I sometimes have £2.5 million of stock at any one time and that’s growing every single year which can be stressful, but at least I don’t have a huge payroll.

6. Self storage 

This is a hugely growing business in western economy, you may have seen the rise of big yellow self storage buildings and canny entrepreneurs getting catching on.

The smart thing to do here is to own commercial property which will build your personal wealth.

When you trade out of your commercial property there’s plenty tax advantages (speak to your accountant)

This is something that has built my biggest amount of personal wealth, owning commercial property and then trading out of those in an op co, prop co situation.

They are highly yielding because you buy a big warehouse space and separate it into lots of different units.

All sorts of situations require people to need storage.

You could be turning a lot of money and it can all be key less entry and have one staff member for £3-4 million just singing contracts for new people and for fixing one time issues.

7. Self service hotels 

The business model of Travelodge is having huge hotels and only one receptionist.

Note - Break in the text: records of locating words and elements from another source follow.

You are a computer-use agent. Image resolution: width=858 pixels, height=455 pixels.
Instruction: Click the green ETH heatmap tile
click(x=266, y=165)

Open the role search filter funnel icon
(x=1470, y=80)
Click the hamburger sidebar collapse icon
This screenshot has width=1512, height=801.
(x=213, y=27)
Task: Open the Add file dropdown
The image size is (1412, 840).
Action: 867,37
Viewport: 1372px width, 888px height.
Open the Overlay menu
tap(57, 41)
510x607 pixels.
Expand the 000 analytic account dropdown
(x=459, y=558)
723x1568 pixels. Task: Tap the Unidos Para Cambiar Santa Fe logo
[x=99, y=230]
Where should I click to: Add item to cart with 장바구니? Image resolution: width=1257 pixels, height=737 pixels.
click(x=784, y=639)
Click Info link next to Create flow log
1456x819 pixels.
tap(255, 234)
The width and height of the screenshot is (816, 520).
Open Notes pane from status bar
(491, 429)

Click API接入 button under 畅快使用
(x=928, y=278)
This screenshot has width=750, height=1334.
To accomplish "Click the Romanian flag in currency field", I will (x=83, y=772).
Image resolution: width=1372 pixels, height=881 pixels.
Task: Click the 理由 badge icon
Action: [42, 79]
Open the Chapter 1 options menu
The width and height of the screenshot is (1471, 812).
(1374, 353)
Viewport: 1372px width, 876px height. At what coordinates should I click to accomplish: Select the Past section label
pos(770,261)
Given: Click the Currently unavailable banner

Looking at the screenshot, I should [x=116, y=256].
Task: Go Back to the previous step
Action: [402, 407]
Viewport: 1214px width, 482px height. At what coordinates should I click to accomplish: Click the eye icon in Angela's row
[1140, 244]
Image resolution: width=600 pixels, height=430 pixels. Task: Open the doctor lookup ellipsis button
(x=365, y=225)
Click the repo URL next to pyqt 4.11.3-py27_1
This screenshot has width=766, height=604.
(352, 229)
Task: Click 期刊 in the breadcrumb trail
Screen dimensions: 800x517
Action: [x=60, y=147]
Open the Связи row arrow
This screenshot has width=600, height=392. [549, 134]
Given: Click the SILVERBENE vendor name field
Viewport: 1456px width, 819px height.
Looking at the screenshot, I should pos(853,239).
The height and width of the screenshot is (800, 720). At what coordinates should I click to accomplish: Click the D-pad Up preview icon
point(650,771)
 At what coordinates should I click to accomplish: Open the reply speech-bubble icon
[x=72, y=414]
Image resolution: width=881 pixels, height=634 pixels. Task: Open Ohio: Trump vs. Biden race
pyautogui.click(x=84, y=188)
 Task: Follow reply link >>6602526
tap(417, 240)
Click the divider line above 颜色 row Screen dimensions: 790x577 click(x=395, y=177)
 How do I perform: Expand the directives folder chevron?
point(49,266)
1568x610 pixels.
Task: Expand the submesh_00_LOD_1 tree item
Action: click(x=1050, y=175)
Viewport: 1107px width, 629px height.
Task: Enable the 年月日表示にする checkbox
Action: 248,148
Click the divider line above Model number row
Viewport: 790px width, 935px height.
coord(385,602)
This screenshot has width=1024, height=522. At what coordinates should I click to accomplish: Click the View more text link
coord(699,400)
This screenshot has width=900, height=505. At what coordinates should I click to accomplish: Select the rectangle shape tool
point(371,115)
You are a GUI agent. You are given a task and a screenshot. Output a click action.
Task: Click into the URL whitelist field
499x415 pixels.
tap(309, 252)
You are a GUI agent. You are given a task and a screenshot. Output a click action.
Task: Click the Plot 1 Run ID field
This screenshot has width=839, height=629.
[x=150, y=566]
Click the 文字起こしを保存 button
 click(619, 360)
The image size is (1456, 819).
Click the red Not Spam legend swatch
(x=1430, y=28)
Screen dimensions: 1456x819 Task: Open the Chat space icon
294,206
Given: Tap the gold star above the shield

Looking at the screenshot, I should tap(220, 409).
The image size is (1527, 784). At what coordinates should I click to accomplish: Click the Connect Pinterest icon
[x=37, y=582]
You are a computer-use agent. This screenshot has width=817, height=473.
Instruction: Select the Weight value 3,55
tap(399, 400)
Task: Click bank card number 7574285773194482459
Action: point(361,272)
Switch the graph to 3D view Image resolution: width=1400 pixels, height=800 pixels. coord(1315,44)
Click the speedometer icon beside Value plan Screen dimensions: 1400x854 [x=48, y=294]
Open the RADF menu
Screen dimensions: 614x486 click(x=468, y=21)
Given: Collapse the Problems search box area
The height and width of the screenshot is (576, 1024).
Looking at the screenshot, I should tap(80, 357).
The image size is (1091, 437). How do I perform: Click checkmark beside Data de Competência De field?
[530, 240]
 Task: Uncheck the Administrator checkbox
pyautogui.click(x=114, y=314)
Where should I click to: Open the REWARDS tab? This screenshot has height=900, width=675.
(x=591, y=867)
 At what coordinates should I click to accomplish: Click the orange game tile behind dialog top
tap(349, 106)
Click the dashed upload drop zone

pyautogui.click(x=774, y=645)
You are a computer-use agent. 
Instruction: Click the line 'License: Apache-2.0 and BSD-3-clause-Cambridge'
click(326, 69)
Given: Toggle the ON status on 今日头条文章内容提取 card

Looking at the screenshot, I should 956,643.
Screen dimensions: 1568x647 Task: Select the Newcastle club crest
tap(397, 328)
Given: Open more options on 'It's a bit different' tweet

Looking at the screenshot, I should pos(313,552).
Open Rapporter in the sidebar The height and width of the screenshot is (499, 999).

They have got rid of those complicated restaurants, bars, spas and gyms and kept it simple stupid with just rooms.

There are hotels across the world that are using technology to check you in removing that one member of staff or even having keyless code entry.

Don't confuse this with service accommodation or airbnb, which you cannot sell at huge multiples if you want to exit.

You have to have capital to do this but this is about low employees, not low barrier to entry.

High barrier to entry is what I want you to be aiming for because that’s where all money goes when you want to exit.

It’s like owning big commercial property.

Imagine this, once you paid off the mortgage after 20 years … what an asset to own.

Talk about recurring income!

8. Car parks

You don't even get tickets in car parks any more! Removing more costs!

6 months ago I used to get a ticket, now there is just a camera on entrance and exit that manages the cars.

You might only need someone if something goes wrong with the barrier…

Car parks is an almost perfect business model.